POST /command-api HTTP/1.1 Accept-Charset: UTF-8 Content-Type: application/json User-Agent: C/YasuTest Host: 192.168.11.111:80 Accept: text/html, image/gif, image/jpeg, *; q=.2, */*; q=.2 Connection: keep-alive Content-Length: 118 Authorization: Basic WjdWu7DwjD2xhw9Di

But against it, eAPI server process refuses the Keep Alive request and terminates the session, obviously. Here is the HTTP response header for the above POST request.

HTTP/1.0 200 OK Server: BaseHTTP/0.3 Python/2.7 Date: Fri, 21 Jun 2013 09:58:51 GMT Cache-control: no-store Cache-control: no-cache Cache-control: must-revalidate Cache-control: max-age=0 Cache-control: pre-check=0 Cache-control: post-check=0 Pragma: no-cache Set-Cookie: COMMAND_API_SESSION=0; Path=/ Content-type: application/json Content-length: 542 Connection: close

It seems there is no way to make the efficiency higher by the effort of the client side.

3. Conclusion

Here are the results of the study;

  1. eAPI make Arista executes around 180 commands per second. ("show version" executed in 5.5ms)
  2. The delay of the first command processing is about 50ms.
  3. The first time access (after the interval of 30sec or around from the last access) takes more 120ms delay

It is 10 times or more faster than the traditonal command processing way, by using ssh login and command scraping or call Cli from EOS's shell script. (EOS CLI shell needs 1sec or more to startup.) eAPI is very practical, and it makes Arista programmable.

Consequently 2. and 3. issues above, it is better to pack multiple commands in the single JSONRPC request as you can.

In the future, if it can handle the Keep Alive feature to make faster response, it can have more practical usability.

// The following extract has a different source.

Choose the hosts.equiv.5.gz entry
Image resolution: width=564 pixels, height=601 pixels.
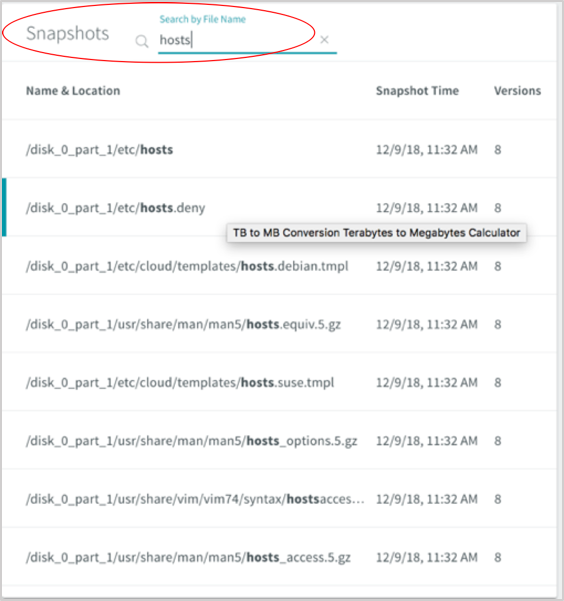tap(279, 324)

In addition, please note it is meaningless to compare this result to the delay time of OpenFlow simplistically. For example, as a wrong judgement, "OpenFlow can set the flow entry in a few milliseconds but eAPI takes at lest 50ms then it is slow." But OpenFlow can only treat forwarding table ("flow-entry" as a term of OpenFlow) but eAPI can access to all feature of Arista such as port configuration and optional software installation. I suppose you can control the upgrading process of the EOS itself remotely. (There might be some restrictions for some kind of safeguard.)

Don't misunderstand. SDN gives the controllability not only about the path configuration.